◆ Materials provided
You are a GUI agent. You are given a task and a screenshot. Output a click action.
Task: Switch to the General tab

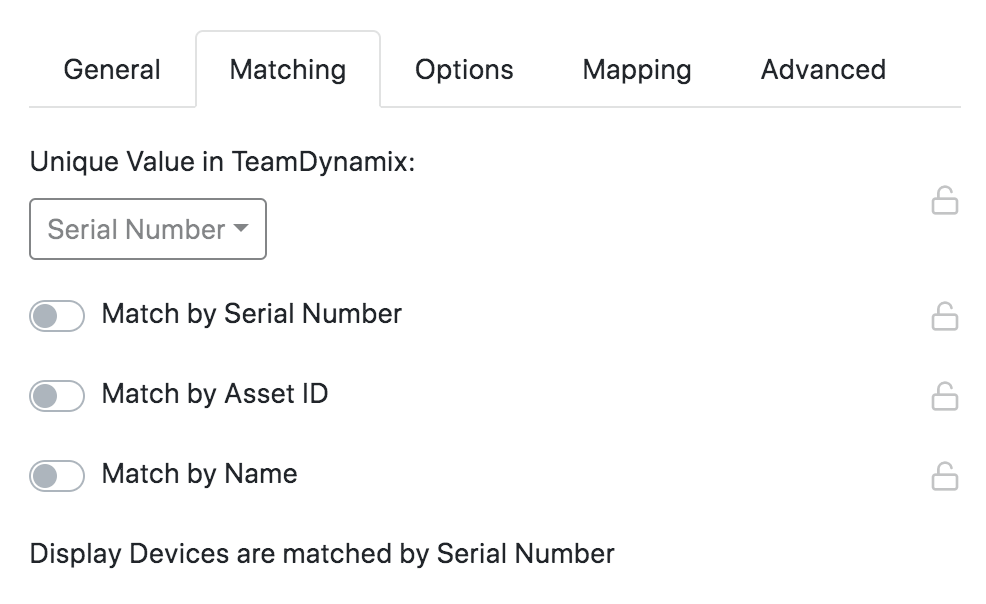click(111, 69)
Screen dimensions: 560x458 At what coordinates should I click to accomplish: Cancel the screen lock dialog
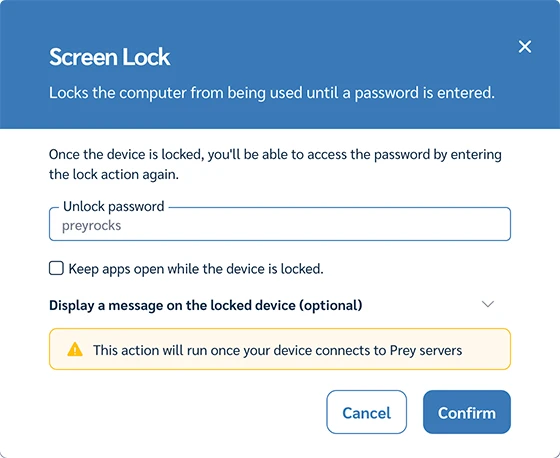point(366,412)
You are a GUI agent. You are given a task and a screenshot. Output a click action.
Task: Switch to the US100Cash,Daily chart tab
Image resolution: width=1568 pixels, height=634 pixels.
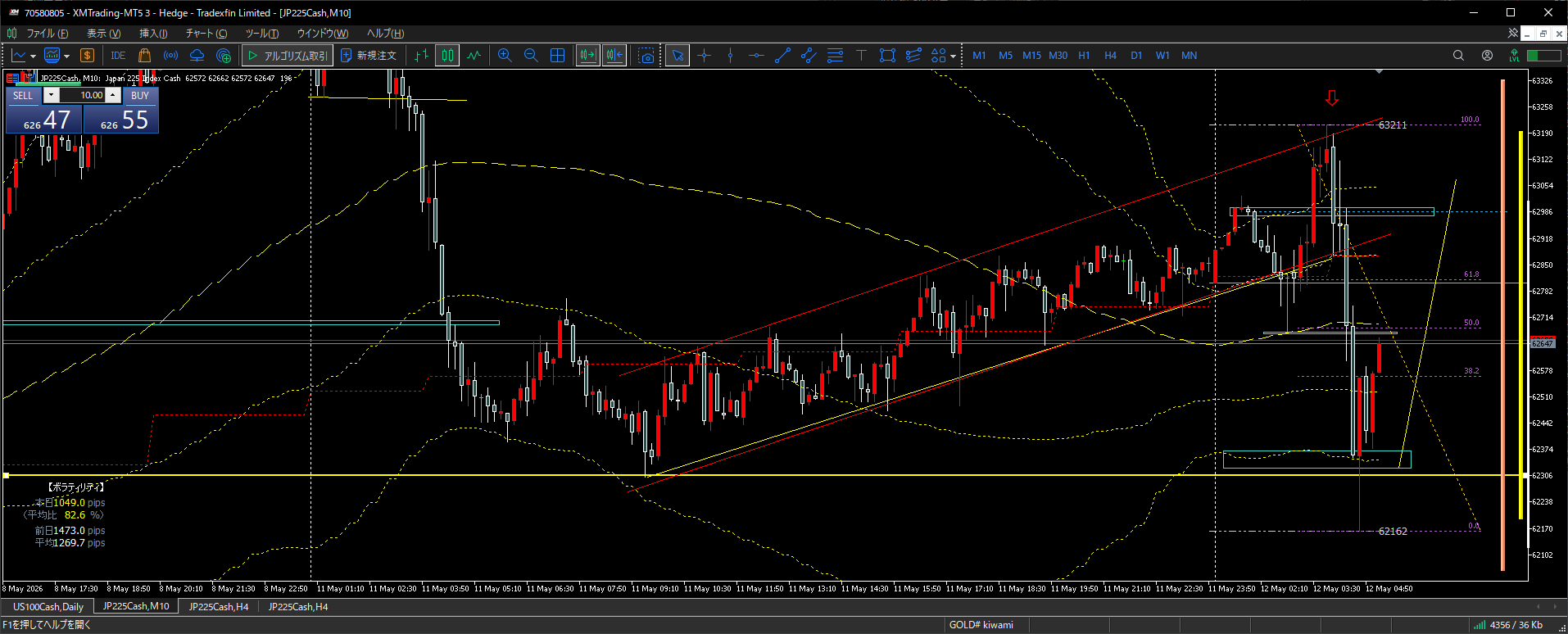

◆ Assignment
Pictures are to be left out when the lines from the one containing "Task: Switch to the General tab" through the end of the records above are repeated exactly; no other line is wanted.

◆ Output for this exercise
Task: Switch to the General tab

click(111, 69)
Screen dimensions: 560x458 At what coordinates should I click to accomplish: Cancel the screen lock dialog
point(366,412)
You are a GUI agent. You are given a task and a screenshot. Output a click action.
Task: Switch to the US100Cash,Daily chart tab
Image resolution: width=1568 pixels, height=634 pixels.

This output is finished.